Dr. Seyed Soheil Mansouri is an Associate Professor in the Department of Chemical and Biochemical Engineering at the Technical University of Denmark

(DTU) and affiliate faculty at Sino-Danish Center for Education and Research in Beijing, China. He received his PhD (2016) and MSc (2013) in chemical and biochemical engineering both from DTU. His current research is focused on Process Systems Engineering, System Dynamics, Computational Agility (AI and Quantum Computing), Socio-Economic-Technological Analysis of Complex Dynamic Systems, Process Synthesis, Design, Control and Intensification with focus on Chemical, Pharmaceutical and Bio-manufacturing sectors. He is a senior member of American Institute of Chemical Engineers (AIChE) and Danish representative to Computer Aided Process Engineering (CAPE) Working Party of European Federation of Chemical Engineers (EFCE). He serves as treasurer and board member of European Committee for the Use of Computers in Chemical Engineering Education (EURECHA). His is also international exchange coordinator for AIM-Bio project, 27 million USD project between DTU and NC State University funded by Novo Nordisk Foundation. Furthermore, he is involved in Biosolutions Zealand as a major partner to develop a biomanufacturing powerhouse in Zealand Region of Denmark with a total funding of close to 12 million USD funded by European Regional Development Fund. Dr Mansouri develops methods and tools within the domain of Process Systems Engineering (PSE). This is an interdisciplinary field within Chemical and Biochemical Engineering that its main objective is development of systematic procedures based on mathematical models and computational techniques for the analysis, design, operation, control and optimization of process systems. Recently, he has engaged in the Biosolutions Zealand project to design, develop and tackle the economics of scale associated with production systems for biomolecule scale-up combining PSE and pilot-scale validation. He is also engaged in range of strategic partnerships with international companies such as 21st.BIO (Denmark), Henkel AG (Germany), and Zapata Computing (USA).

Abstract

Process engineering requires information at various levels of granularity from the microscale to the macroscale including reaction mechanism

(catalytic) and/or cell metabolic pathways (biocatalytic), reaction kinetics, reactor design specifications, transport phenomena, and interaction of the microscale to the macroscale and vice-versa. While many of these phenomena can be modeled mechanistically, engineering towards a goal of maximizing final process throughput, and other constraint satisfaction, requires tools from artificial intelligence such as search, optimization and sampling, and machine learning to model process correlations. The complexity is further enhanced due to the unavailability of data from many critical microscale variables such as metabolic fluxes, cell morphology, cell viability, etc.
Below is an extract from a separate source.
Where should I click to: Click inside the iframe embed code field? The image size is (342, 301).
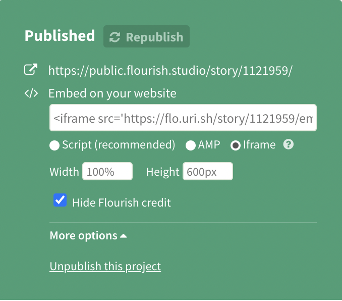click(183, 118)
This is not disregarding the stochasticity in the dynamics of the individual cells and observability limitations of the process.

More specifically, industries involved in the production of very large quantities (commodities, foods, etc.), suffer from low profit margin thereby making the economic /environmental feasibility very sensitive to for example

(i) scale of production and thus the scale-up process, (ii) raw material prices, and (iii) energy prices. Biosolutions, production of bio-based commodity and specialty products, often lean towards large scales of production and low value raw materials (e.g., valorization of “waste”

streams such as CO2 and process water). The stochasticity in the dynamics lends itself to the use systematic strategies to decompose the complexities for process characterization. The field of bioprocess engineering and an ever increasing number of new biomolecules discovered in the lab, entails to a necessity to develop strategies for a faster time-to-market.

Here, a strategy to bridge across scales (from micro- to macro) for bringing a product from lab to pilot-scale and eventually full implementation will be presented. More specifically, first an overview of the status within process systems engineering will be given. Next, an overview of a systematic methodology for bioprocess scale-up taking advantage of a combination of mechanistic-data-driven modeling strategies and validation and qualification with non-invasive measurement technologies such as capacitance, NIR and image processing will be highlighted.